It can be easy (and common) for poets to equate old age with the fading of light. Darkness, in all its bleak black infinitude, gets treated as the end of something, the loss of richness or the vibrancy of life. Patrick Friesen, writing in his new collection of verse, A Dark Boat, has another take on the shadowy oblivion that creeps up on us all. Here, in this compilation of short, quiet poems, Friesen pulls off the impressive feat of lending darkness and shadow a fecund quality, comparing it to the fertility of soil, to the intrigue of an unanswered question, an unknown history.
The backdrop for A Dark Boat is Spain and Portugal and Friesen’s search for the ghost of Federico García Lorca, the acclaimed Spanish poet murdered by fascists during the Spanish Civil War. In a number of poems, Friesen coalesces his preoccupations with darkness with his preoccupations over the questions that still linger over the death and life of Lorca. A chief example of this would be the poem “Lorca” itself, where Friesen writes:
what can be done about a dream
of black veils and a crucifix
what can be done when you’ve
forgotten your mother’s prayer
only death listens to fear
only his body hangs on to him
smelling the road’s dust
hearing the rifle’s bolt
If this sounds bleak, it really isn’t. A Dark Boat looks to superimpose an uplifting quality to what we traditionally see as gloomy subject matter, and this is his greatest tribute to Lorca. In his poem “Night”, for example, Friesen mixes vibrant colour with a grim task when he writes “a shovel across his shoulder/ he walks through yellow fields/ toward the stream where/ night is buried.” In “Widow”, he laces together loss with a kind of steadfast pride: “she has loved death/ the widow at the window/ has lain with it/ you don’t know what’s behind her/ in the dark room.”

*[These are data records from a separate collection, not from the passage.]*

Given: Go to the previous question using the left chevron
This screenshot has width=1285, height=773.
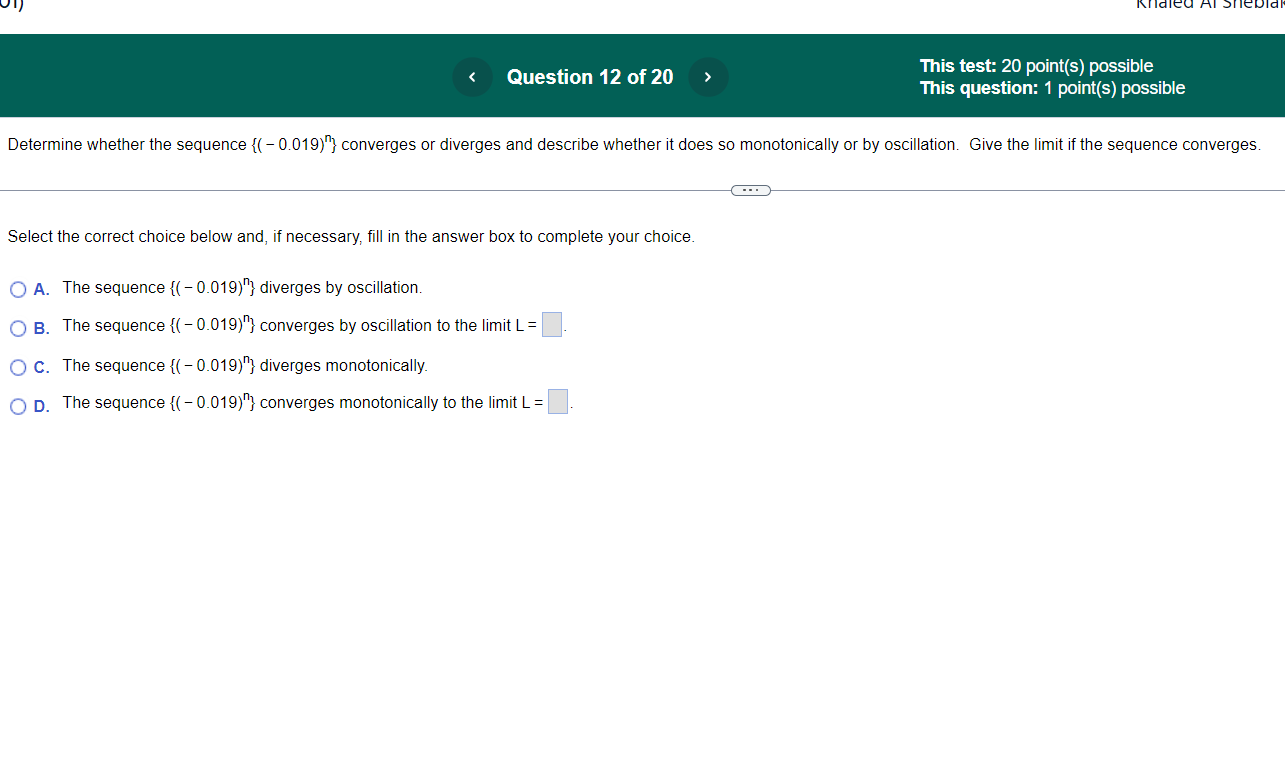Looking at the screenshot, I should (x=471, y=76).
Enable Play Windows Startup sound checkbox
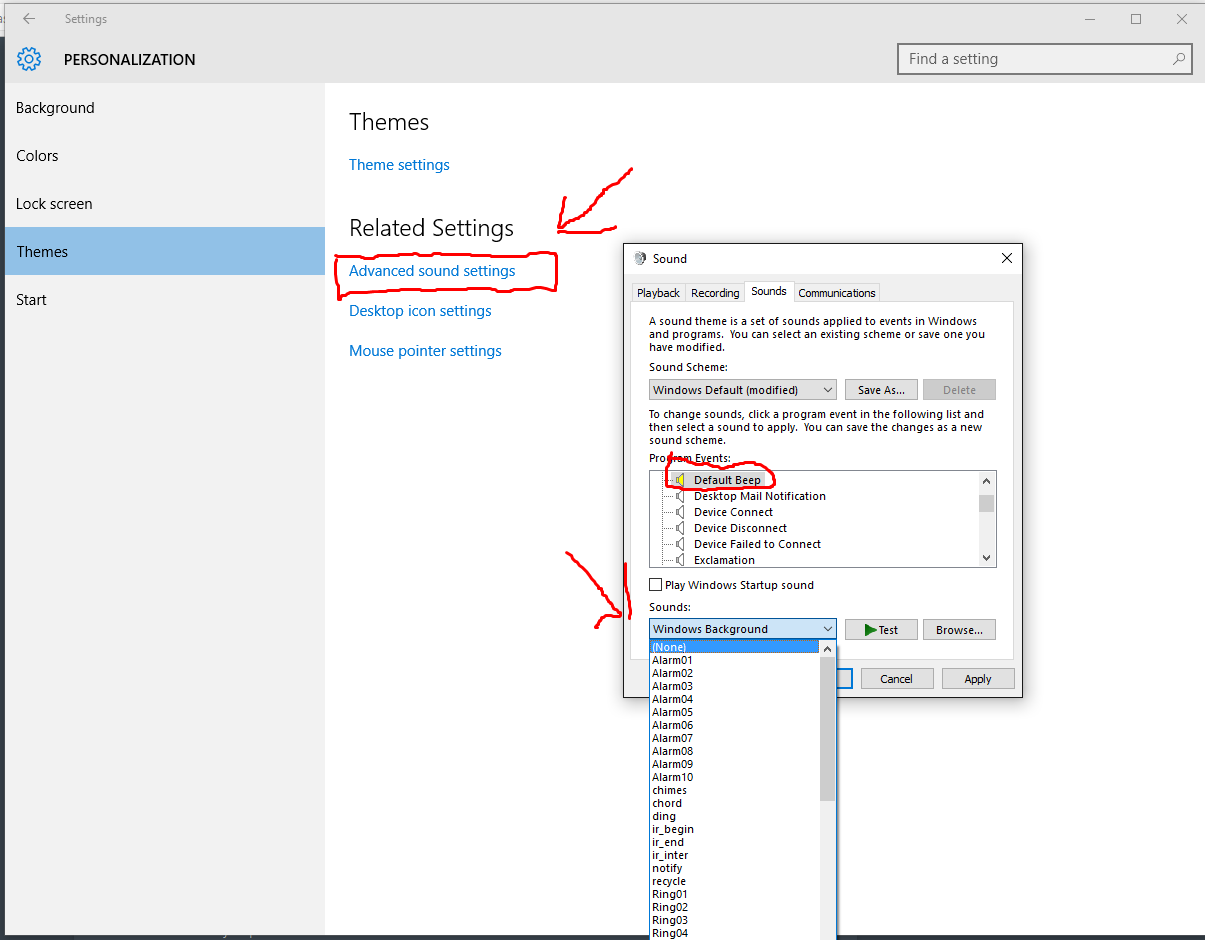Viewport: 1205px width, 940px height. coord(656,585)
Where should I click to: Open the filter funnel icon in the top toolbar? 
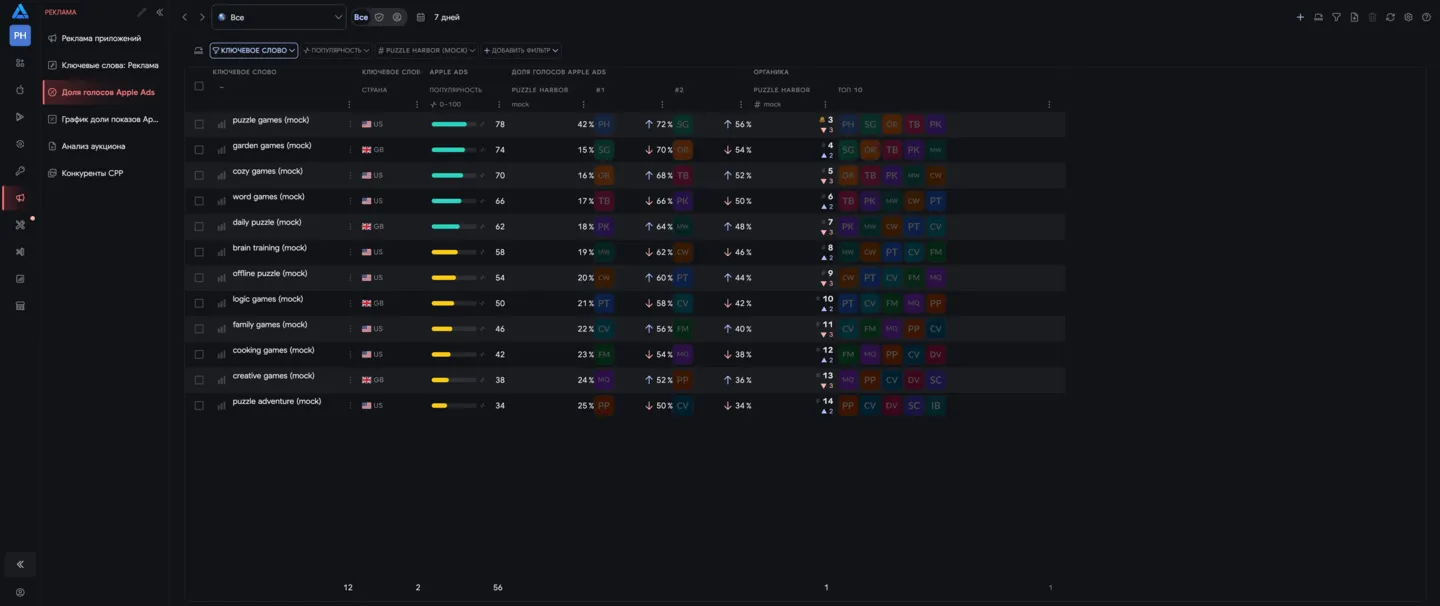click(x=1336, y=17)
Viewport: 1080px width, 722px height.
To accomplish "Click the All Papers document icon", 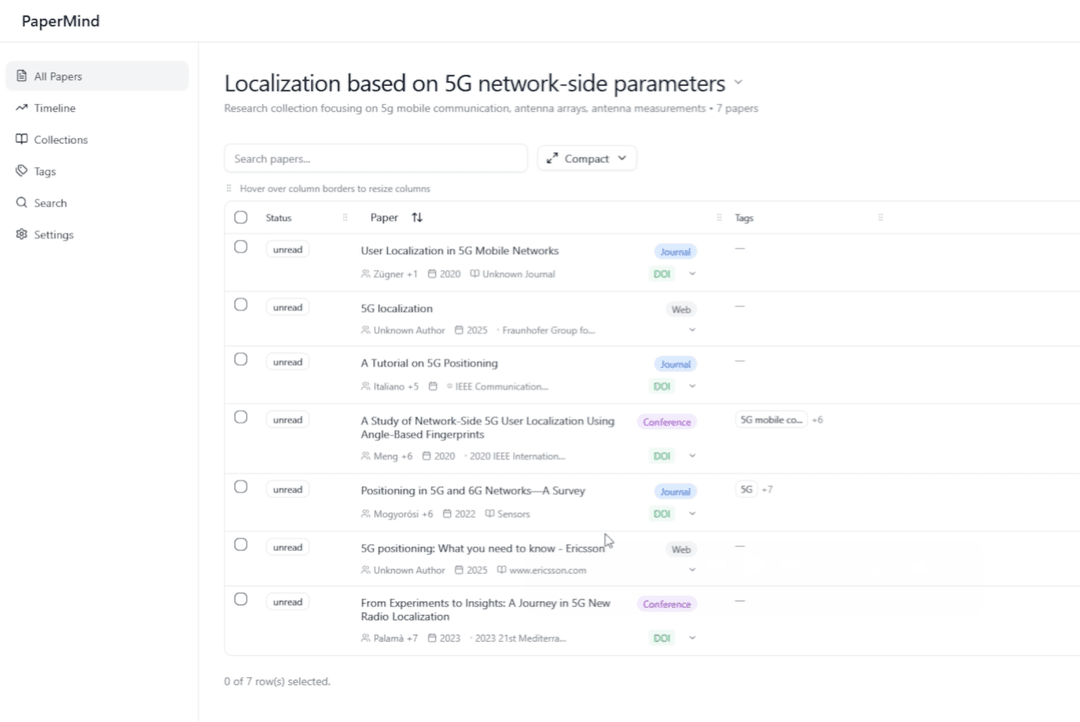I will point(22,76).
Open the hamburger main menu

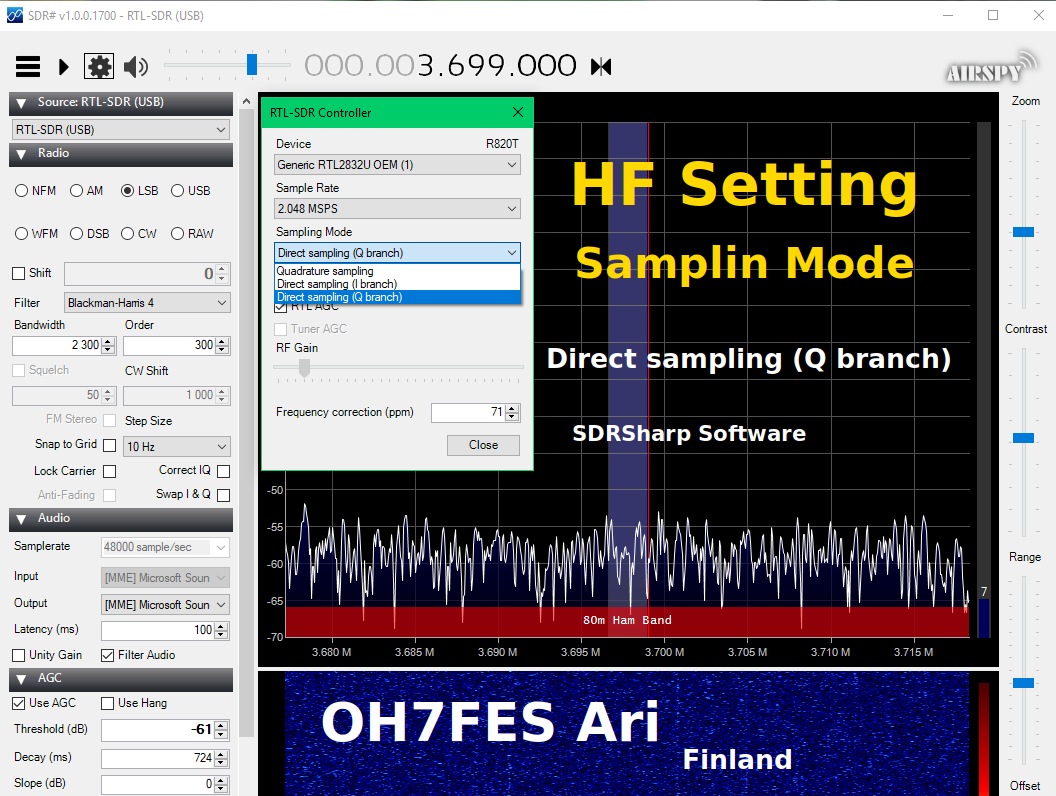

My best example of what Friesen is doing here actually comes from the title poem, the first in the book, when he writes, “you are alone/ and you mean precisely that// you make do/ with the night you have.” Here, night is not the end of something but rather the beginning; its shadows hold secrets and the darkness provides a test for your mettle, a chance to prove the strength you possess.
Perhaps the entire atmosphere of this small book could be summed up by simply the title of my single favourite poem: “the sun shines through the cracks of the shithouse door.” Yes, exactly. If that’s not a reason to read poetry, and to embrace the dark as well as the light, then I don’t know what is.